I noticed that MRUnit uses the same Serialization for adding data as input and as output. This works fine if the key and value types are Writable.
But I currently used avro based types (ex. AvroKey<Long> ) by following the example of http://stackoverflow.com/questions/15230482/mrunit-with-avro-nullpointerexception-in-serialization .
This works fine if either input or the output are avro types. But if both, input and output are avro based, only one schema can be used ( the one registered in “avro.serialization.key.writer.schema” and “avro.serialization.value.writer.schema”).
So if e.g. you have a mapper Mapper<AvroKey<String>, AvroValue<String>,AvroKey<String>,AvroValue<Long>> the output serialization will fail since it tries to decode a Long as a String.

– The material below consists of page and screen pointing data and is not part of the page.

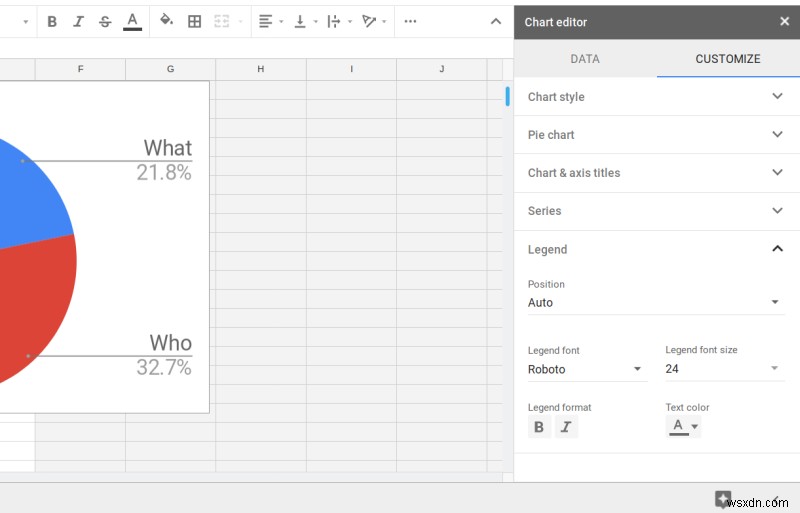Image resolution: width=800 pixels, height=513 pixels.
Task: Expand the Chart & axis titles section
Action: (x=655, y=173)
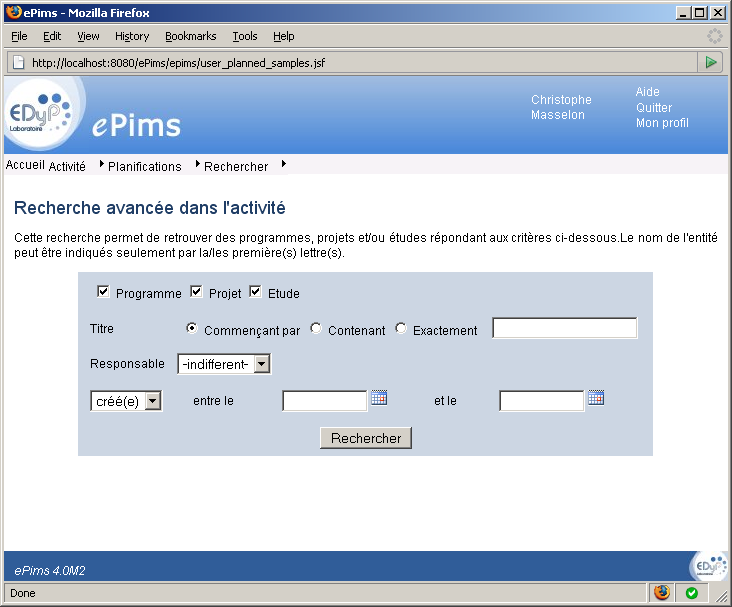Viewport: 732px width, 607px height.
Task: Open calendar picker for 'et le' date
Action: coord(596,398)
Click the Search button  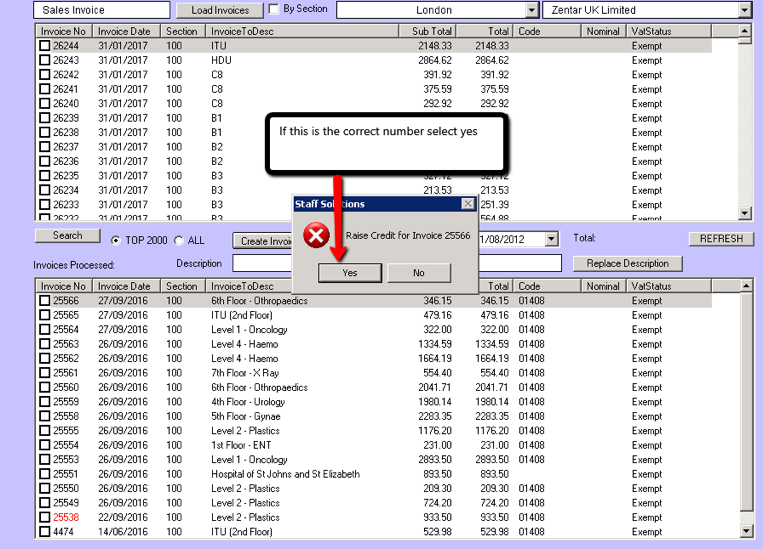(67, 236)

Normally using Avro the input and output schemas are given by the properties "avro.schema.input.key" and "avro.schema.output.key" .
The AvroSerialization class from avro only uses the “avro.serialization.key.writer.schema” schemas. Input and output is done by the AvroKeyValueInputFormat / OutputFormat.
Adding a custom AvroSerialization that takes the schemas class to "io.serializations" would not solve the problem since both classes would accept AvroKey and AvroValue.
Are you planing to include Avro support into the MRUnit API? Other than the workaround defining the schemas as config properties?
(e.g. a method withAvroKeyInputSchema(Schema schema) )
I would suggest to provide an API for avro and to switch out “avro.serialization.key.writer.schema” by the according input/output schemas when adding new values. This way only the addInput() and addOutput() methods have to be changed. Although this is a hack.
Do you have suggestions that provide avro support in a cleaner way without huge effort?
Would you be interested to integrate avro support into MRUnit?
Do you have any recommendations on how to proceed?
Should I create a JIRA issue and suggest an implementation?